Um estudo recente do Instituto de Pesquisa e Estatística do Distrito Federal (IPEDF) mostrou que a renda média das famílias urbanas no Distrito Federal é de R$ 5.424,77, e a renda por pessoa é de R$ 3.168,94. Esses dados vêm do Informe Distrital de Rendimentos, baseado na Pesquisa Distrital por Amostra de Domicílios Ampliada (PDAD-A 2024), oferecendo uma visão detalhada da situação econômica das famílias na região.
Mesmo com uma renda média alta, o estudo mostra grandes diferenças entre as áreas do DF. O Lago Sul tem a maior renda média, com R$ 29.802,04 por domicílio e R$ 15.780,19 por pessoa, enquanto que no Setor Complementar de Indústria e Abastecimento (SCIA), que inclui a Cidade Estrutural e a Cidade do Automóvel, a renda por pessoa é apenas R$ 815,85. Esses valores são comparados ao salário mínimo de 2024, que é de R$ 1.412.
A renda domiciliar inclui todas as fontes de ganho dos moradores, como salários principais e extras, aluguéis, bolsas, investimentos e benefícios sociais. A renda por pessoa é a divisão dessa soma pelo número de habitantes de cada casa.
As diferenças de renda também aparecem conforme o tipo de emprego no DF. Os trabalhadores do setor público ganham em média R$ 10.523,66 por mês, militares ganham R$ 10.483,53 e empregadores, R$ 8.343,69. Já quem trabalha no setor privado ou como autônomo tem uma média salarial de até R$ 3.832,05, e os empregados domésticos ganham cerca de R$ 1.615,73. Isso mostra o grande peso do setor público na renda da capital e as desigualdades entre diferentes ocupações.
Francisca Lucena, diretora de Estatística e Pesquisas Socioeconômicas do IPEDF, explicou que as diferenças entre as áreas estão ligadas ao perfil da população. No Lago Sul, por exemplo, moram pessoas mais velhas, com mais estudo e empregos melhores, o que aumenta a renda por casa. A renda por pessoa também varia porque em alguns lugares, como a Estrutural, as famílias são maiores, reduzindo a renda individual.
Francisca também destacou que cerca de 35% dos empregos no DF são no setor público, o que ajuda a aumentar a renda média na capital.

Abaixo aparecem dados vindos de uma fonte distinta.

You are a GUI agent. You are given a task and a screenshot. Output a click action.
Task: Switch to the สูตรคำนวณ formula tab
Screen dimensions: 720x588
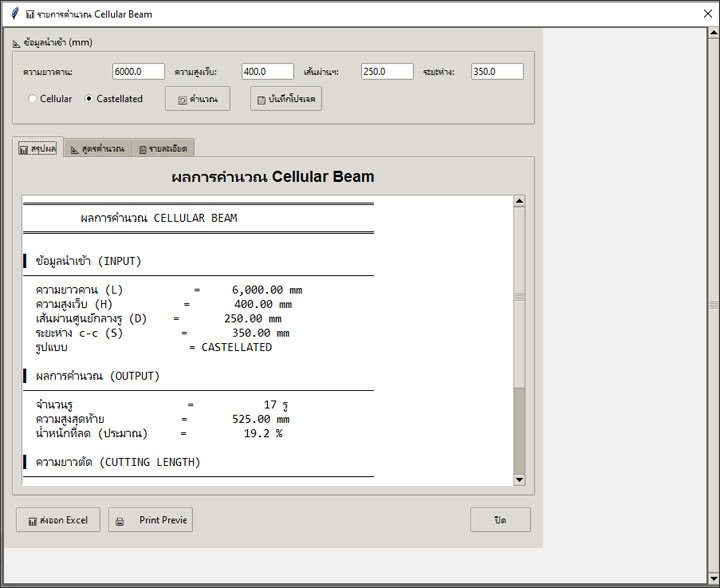[97, 148]
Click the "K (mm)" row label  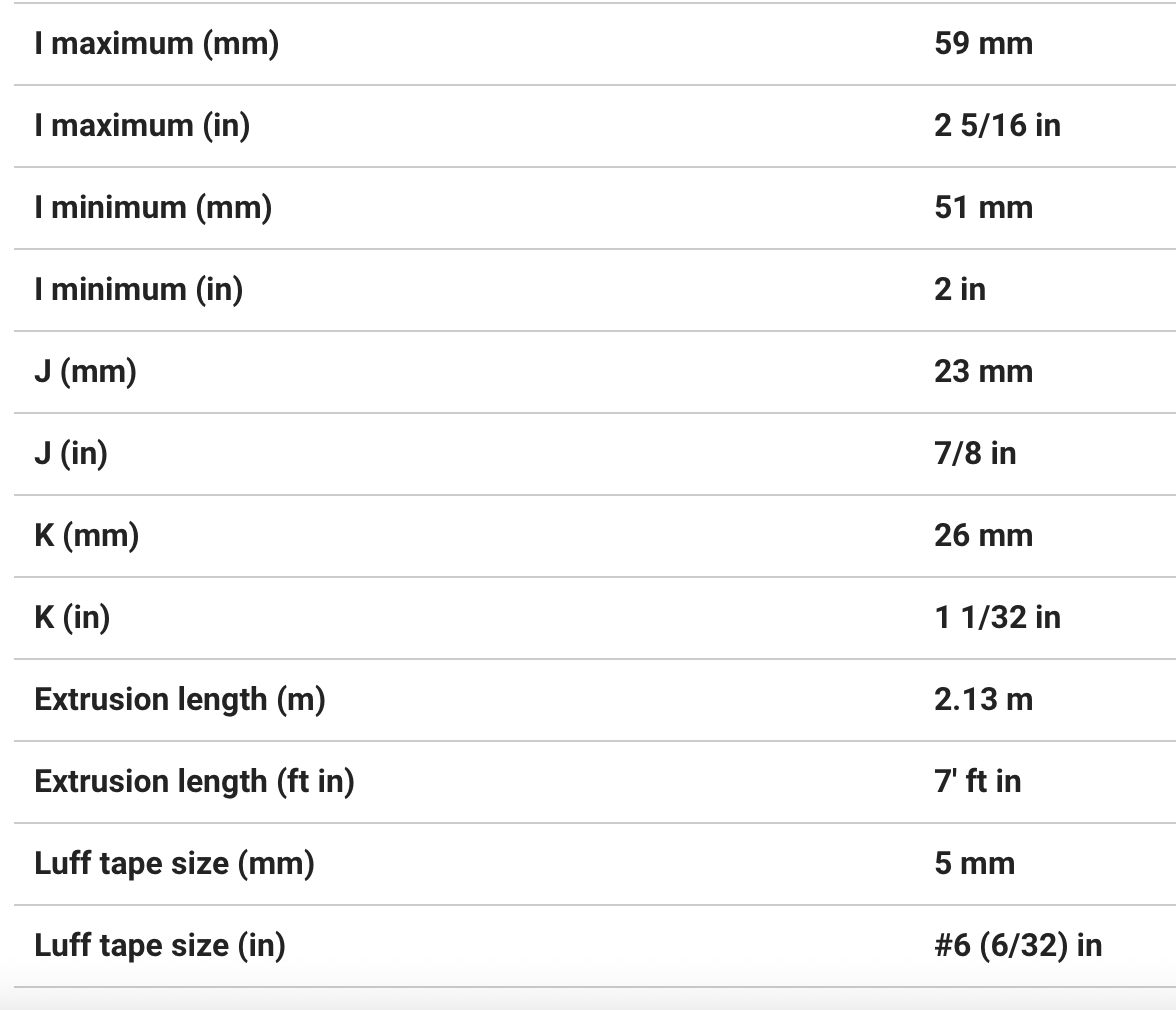point(87,536)

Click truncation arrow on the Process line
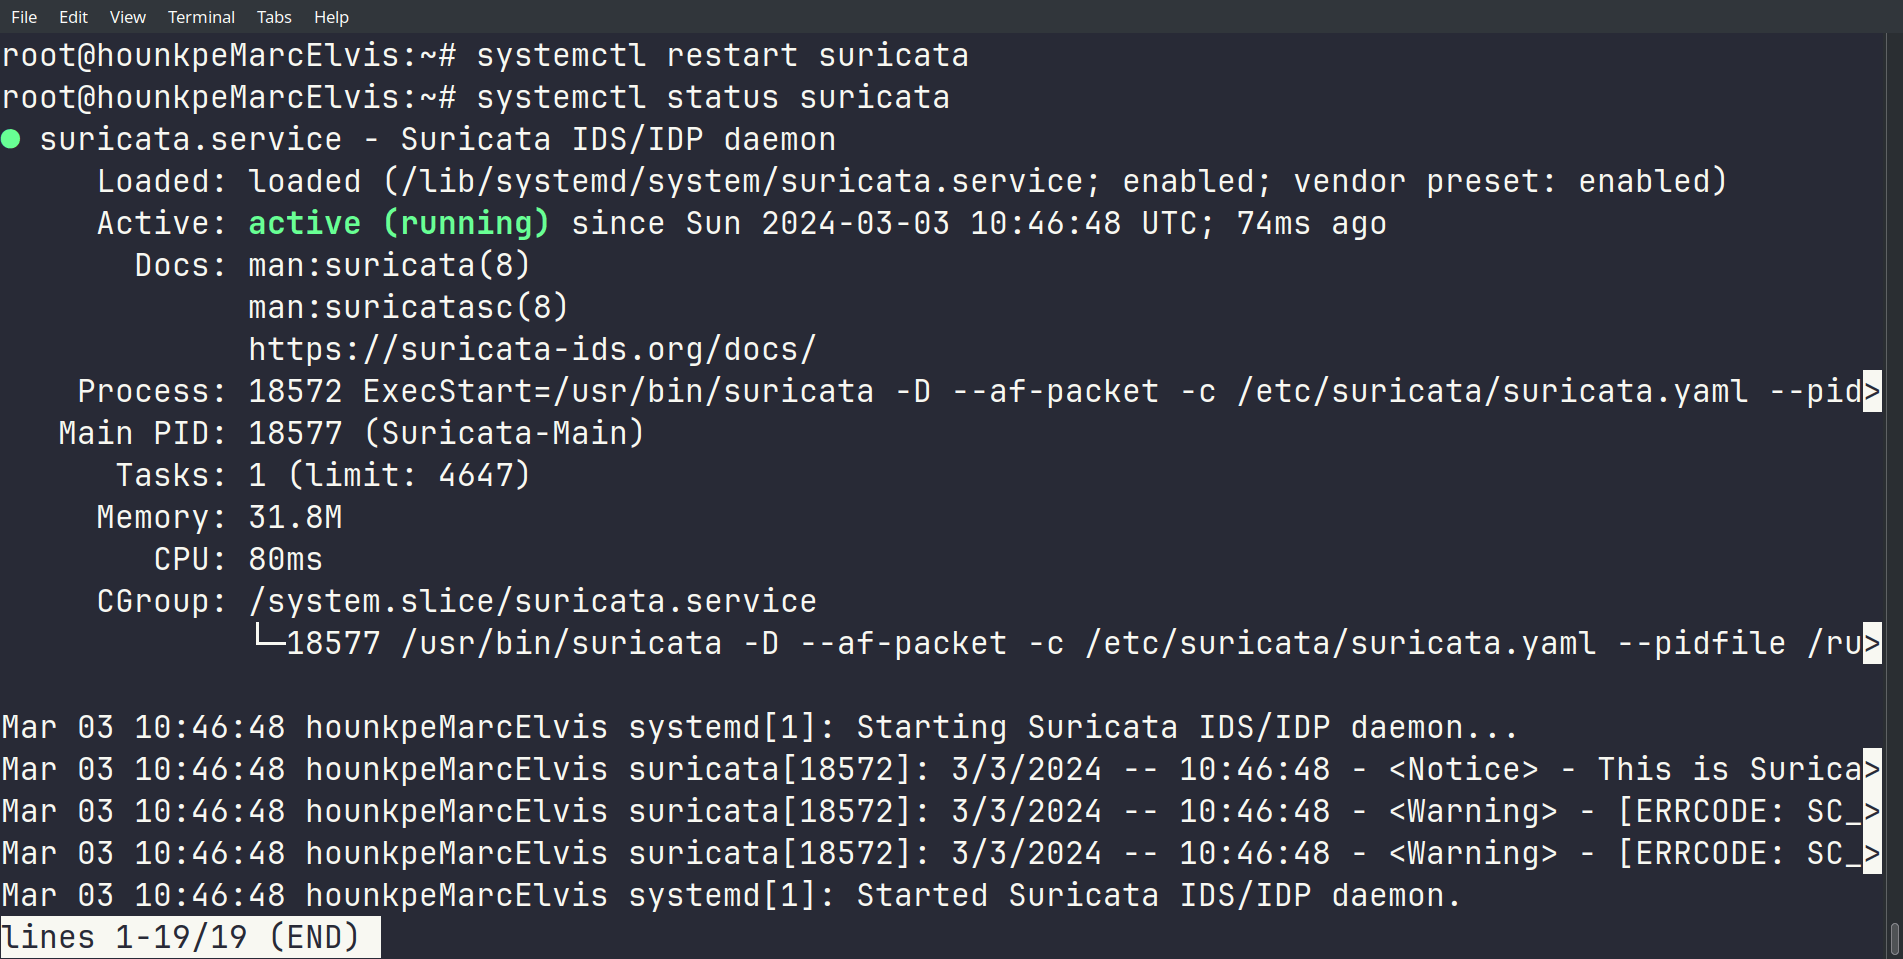[1871, 391]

Desigualdade entre regiões
O economista Matheus Portela, da VLGI Asset, disse que a desigualdade no DF está ligada às regiões, com algumas áreas tendo mais renda e infraestrutura, e outras enfrentando dificuldades como longos deslocamentos e menos empregos. Ele destacou que o setor público é o motor da economia local, mas isso também aumenta a diferença entre salários públicos e privados. O desafio é criar mais oportunidades no setor privado e diminuir a dependência dos salários públicos.
Matheus sugeriu que investimentos em transporte público, qualificação profissional, formalização de pequenos negócios e apoio à indústria local podem ajudar a distribuir a renda de forma mais justa. Sobre educação, ele afirmou que ela precisa estar alinhada com emprego e estágio para ter efeito real e destacou a importância da tecnologia para o futuro e das escolas técnicas para resultados mais rápidos.
Realidades diferentes no DF
Fábio Catramby, empresário morador do Plano Piloto, segunda região com maior renda do DF, acha que o custo de vida é alto, mas considera que sua renda familiar é suficiente para manter um bom padrão de vida, o que contribui para sua percepção positiva da qualidade de vida. Ele também percebe a desigualdade social no dia a dia, notando o aumento de moradores de rua na cidade.
Já na Cidade Estrutural, a realidade é mais difícil. Ana Cristina vive com o marido e três filhos ganhando apenas um salário mínimo, o que não cobre todas as despesas. Ela relata dificuldades para comprar remédios e até gás de cozinha, além de dizer que muitas famílias na comunidade enfrentam situação precária e precisam de mais atenção das autoridades.